Montmartre fut le premier à ressusciter le souvenir des vins de Paris en créant, sur le versant Nord de la butte, un petit clos de vignes en 1932. En 1965 la mairie de Suresnes plante le Clos du Pas-Saint-Maurice, suivie par d’autres municipalités. On compte aujourd’hui autour de 130 vignobles plantés en Ile-de-France et quelques dizaines de projets en cours de réalisation. Aux mairies se sont joints beaucoup d’indépendants dont Yves Legrand, issu d’une famille de marchands de vin bien connue de la capitale. A Issy-les-Moulineaux, devant la terrasse de son restaurant, la « Guinguette », et à quelques mètres de l’entrée des crayères, quelques 265 pieds de chardonnay et de pinot gris donnent chaque année entre 200 et 300 bouteilles. En 1989, lorsqu’il plante ses premiers ceps, il est alors le treizième vigneron francilien. Le projet n’a pas d’ambition commerciale mais il prend sa tâche très au sérieux, parce que c’est un amoureux du vin et par respect, avoue-t-il, pour les vignerons qui l’ont jadis précédé sur ces mêmes coteaux. Rien n’a été laissé au hasard : composition du sol, sélection de cépages, orientations, soins méticuleux dans le traitement de la vigne.
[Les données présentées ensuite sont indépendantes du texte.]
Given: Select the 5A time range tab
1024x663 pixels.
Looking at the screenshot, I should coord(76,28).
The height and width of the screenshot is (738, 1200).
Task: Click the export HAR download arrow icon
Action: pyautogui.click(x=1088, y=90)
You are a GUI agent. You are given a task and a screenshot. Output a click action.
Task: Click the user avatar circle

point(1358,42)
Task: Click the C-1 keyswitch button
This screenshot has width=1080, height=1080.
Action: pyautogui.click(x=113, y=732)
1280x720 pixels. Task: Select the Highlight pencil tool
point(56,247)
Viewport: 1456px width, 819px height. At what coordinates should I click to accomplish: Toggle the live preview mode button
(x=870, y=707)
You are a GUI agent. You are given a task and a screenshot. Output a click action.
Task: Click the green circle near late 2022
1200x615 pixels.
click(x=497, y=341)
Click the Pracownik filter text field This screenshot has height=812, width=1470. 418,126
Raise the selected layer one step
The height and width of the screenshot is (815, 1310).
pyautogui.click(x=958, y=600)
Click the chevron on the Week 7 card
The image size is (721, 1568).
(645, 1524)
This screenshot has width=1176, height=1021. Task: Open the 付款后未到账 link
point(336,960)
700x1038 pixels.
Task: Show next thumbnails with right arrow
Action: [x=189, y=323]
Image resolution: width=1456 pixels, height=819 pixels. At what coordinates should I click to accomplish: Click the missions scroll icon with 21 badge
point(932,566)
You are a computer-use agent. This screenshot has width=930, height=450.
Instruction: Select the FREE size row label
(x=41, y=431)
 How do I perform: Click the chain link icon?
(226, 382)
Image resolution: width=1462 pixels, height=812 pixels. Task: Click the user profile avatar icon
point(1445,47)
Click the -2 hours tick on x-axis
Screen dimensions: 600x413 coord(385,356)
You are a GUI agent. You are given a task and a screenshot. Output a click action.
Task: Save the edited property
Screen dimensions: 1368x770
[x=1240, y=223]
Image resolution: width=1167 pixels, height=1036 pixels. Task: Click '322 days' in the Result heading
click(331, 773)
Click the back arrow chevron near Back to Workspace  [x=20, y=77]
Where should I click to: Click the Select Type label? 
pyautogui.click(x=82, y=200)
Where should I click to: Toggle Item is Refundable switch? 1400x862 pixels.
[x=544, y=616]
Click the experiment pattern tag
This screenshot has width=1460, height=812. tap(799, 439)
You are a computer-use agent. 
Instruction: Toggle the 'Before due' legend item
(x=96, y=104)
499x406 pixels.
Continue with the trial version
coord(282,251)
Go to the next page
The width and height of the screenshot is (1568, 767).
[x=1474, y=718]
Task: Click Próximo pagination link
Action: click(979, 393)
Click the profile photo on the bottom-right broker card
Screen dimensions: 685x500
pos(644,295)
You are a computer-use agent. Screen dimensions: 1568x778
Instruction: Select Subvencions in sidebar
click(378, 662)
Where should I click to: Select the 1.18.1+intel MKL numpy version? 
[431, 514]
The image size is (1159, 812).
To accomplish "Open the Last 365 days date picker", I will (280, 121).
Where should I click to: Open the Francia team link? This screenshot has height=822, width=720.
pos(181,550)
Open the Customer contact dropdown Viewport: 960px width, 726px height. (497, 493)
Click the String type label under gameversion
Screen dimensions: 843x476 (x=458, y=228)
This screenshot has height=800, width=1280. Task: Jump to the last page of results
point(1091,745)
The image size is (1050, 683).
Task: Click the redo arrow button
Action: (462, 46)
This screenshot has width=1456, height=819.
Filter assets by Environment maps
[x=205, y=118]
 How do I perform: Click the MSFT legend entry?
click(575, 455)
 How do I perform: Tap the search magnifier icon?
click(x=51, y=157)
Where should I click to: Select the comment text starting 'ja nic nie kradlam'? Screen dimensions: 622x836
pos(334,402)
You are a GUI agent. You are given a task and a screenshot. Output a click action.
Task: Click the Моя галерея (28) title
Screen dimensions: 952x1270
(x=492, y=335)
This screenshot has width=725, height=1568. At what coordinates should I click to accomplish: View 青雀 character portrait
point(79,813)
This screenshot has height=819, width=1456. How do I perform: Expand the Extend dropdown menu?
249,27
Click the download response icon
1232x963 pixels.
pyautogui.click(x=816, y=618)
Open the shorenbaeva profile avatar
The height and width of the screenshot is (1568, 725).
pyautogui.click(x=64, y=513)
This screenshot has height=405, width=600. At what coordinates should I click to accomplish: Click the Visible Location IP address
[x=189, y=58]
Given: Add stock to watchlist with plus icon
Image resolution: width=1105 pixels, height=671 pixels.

Après des premières vinifications un peu délicates, l’expérience a fait son œuvre et l’apprenti œnologue est aujourd’hui sûr de sa technique : vinification et élevage en feuillette (petit fût utilisé à Chablis), avec élevage sur lies et bâtonnages, le tout dans une cave de poche de 6 m2 creusée dans la craie. Yves Legrand aime surprendre le dégustateur de passage avec son vin d’Issy mais avoue surtout sa fierté de voir le visage des visiteurs s’éclairer à la vue de cet écrin de vignes coincé entre l’avenue de Verdun et la ligne du RER. Pour Yves Legrand, comme pour bien d’autres vignerons franciliens, c’est sans doute ça le plus important.

Commentaire (1)

  • Jacques Humbert

    Merci pour votre excellent article. Je me suis permis de le mettre en lien sur le site de la Confrérie Saint-Vincent d’Issy-les-Moulineaux dont je fais partie.